見出し画像

おやじパンクス、恋をする。#122

「なんだよそれ」

「いやよ、だから、倫ちゃんが雄大をあんなに心配してるのが、なんでか分からねえっていうか」

「あー、まあな」

 確かに、言われてみればそうかもしれない。身内にしか分からねえことがあるんだろうと勝手に納得してはいたが、少なくとも俺の知ってる雄大は、バカでデブで女々しくて生意気なだけのガキンチョだ。

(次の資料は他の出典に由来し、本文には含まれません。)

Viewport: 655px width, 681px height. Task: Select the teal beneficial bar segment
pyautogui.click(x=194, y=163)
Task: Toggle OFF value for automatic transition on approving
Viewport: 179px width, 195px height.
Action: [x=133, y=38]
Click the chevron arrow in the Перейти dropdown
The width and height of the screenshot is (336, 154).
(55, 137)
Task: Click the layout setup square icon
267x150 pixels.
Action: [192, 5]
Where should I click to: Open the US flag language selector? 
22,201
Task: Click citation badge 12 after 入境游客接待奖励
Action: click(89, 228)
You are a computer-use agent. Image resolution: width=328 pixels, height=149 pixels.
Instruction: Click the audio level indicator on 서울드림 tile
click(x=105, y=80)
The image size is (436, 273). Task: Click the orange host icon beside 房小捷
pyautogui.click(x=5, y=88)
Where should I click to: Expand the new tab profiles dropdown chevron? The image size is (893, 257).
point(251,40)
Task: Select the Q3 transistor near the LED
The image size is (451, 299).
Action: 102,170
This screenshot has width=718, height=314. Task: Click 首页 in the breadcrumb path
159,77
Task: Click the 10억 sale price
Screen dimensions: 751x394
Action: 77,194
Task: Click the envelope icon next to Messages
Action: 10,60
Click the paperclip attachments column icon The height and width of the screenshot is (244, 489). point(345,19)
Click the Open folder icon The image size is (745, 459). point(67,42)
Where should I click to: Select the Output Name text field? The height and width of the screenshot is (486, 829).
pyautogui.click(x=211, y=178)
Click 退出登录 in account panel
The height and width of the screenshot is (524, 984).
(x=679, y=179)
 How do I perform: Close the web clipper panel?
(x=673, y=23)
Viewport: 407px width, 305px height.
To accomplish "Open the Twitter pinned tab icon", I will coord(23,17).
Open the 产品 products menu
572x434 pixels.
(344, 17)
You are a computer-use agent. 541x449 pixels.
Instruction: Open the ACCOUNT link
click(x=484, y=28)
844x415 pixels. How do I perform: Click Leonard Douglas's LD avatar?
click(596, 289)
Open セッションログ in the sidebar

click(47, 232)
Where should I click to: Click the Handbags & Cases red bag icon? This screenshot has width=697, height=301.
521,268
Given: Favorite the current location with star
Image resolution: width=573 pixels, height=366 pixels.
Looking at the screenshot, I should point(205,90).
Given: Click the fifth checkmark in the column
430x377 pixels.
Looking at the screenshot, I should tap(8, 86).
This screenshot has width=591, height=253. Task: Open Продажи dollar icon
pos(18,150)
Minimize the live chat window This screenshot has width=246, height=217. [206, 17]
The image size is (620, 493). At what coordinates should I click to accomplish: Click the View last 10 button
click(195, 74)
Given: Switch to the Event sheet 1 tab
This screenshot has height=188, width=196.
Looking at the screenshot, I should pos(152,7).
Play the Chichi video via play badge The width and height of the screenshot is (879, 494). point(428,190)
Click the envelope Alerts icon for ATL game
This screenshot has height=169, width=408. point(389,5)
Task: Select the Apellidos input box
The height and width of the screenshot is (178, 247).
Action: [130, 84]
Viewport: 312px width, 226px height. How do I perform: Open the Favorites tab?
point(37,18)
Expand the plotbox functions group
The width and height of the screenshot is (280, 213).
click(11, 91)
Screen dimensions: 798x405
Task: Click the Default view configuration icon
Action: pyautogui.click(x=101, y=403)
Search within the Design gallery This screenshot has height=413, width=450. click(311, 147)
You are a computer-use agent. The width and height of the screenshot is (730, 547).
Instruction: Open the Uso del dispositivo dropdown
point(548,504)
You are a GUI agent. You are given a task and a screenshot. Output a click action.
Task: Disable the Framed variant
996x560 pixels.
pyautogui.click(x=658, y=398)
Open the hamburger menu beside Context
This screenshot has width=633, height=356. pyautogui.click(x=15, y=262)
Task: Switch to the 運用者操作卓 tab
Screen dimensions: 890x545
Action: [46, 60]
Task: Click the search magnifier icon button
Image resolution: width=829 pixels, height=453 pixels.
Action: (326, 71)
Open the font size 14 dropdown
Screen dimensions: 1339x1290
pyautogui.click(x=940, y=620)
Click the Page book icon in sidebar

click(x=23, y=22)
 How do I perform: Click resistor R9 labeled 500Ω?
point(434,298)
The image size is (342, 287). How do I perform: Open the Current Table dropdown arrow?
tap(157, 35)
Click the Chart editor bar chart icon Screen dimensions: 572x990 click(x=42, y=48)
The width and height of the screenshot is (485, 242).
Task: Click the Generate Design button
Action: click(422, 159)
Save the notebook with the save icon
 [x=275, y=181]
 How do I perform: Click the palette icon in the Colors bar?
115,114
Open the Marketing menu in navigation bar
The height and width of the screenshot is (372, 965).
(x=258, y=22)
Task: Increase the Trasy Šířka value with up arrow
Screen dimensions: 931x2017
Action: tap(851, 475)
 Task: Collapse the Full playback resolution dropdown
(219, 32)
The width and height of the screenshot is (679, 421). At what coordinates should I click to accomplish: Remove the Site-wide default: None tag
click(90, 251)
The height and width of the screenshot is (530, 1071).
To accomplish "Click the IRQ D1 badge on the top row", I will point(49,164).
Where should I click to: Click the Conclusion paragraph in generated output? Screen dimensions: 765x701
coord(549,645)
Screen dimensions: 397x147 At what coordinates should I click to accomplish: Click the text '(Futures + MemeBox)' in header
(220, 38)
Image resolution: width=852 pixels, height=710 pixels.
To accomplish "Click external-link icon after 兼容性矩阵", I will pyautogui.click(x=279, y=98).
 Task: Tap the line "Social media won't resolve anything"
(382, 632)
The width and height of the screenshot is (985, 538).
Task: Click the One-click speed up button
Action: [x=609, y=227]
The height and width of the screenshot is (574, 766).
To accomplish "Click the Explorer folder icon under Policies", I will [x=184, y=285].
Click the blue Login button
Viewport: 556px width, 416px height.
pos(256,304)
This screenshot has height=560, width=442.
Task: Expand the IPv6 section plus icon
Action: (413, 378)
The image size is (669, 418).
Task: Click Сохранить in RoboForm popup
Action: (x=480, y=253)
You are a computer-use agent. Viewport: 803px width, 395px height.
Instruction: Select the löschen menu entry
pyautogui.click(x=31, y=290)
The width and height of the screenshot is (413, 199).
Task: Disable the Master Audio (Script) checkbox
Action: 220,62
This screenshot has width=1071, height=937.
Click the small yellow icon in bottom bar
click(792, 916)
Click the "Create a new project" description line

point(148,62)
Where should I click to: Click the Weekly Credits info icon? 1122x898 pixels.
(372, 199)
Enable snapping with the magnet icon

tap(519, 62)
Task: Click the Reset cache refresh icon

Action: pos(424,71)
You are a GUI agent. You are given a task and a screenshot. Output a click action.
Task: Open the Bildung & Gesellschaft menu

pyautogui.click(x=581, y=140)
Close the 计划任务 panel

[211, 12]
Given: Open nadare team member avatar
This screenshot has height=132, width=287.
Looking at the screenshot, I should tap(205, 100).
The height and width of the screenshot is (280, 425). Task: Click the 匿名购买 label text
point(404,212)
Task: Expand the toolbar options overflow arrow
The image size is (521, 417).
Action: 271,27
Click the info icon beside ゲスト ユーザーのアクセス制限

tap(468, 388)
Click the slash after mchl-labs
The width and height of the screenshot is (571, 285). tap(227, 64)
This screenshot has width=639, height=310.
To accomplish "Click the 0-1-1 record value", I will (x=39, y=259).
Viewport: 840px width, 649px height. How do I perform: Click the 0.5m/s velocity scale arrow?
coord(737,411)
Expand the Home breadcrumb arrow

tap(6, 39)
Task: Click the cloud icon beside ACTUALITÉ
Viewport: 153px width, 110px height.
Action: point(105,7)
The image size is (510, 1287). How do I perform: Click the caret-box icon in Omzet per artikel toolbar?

「俺もそうだよ。雄大には一回しか会ってねえし、そんな大した野郎にも見えなかったし、別にそこまで心配するようなもんでもねえんじゃねえかって思ったんだよ」

 そう言いながらタカは皮付きのポテトをケチャップにつけ、口に放り込む。そうだよな、と同意の言葉を口にしそうになるのを、ふと止める。なんかその言葉の先に、「でもな」って続くような気がしたんだよ。

 で、やっぱそうだった。タカは「でもな」って言って、話し始めたんだ。

「でもな、もしかしたらあいつ、俺みたいな感じなのかなーって思ったら、ちょっと分かるような気がしてさ」

「俺みたいな感じ?」

 おめえみたいな変な奴はなかなかいねえよって意味で、俺は茶化すように答えたんだ。だけどタカはしごく真面目な顔で話を続けた。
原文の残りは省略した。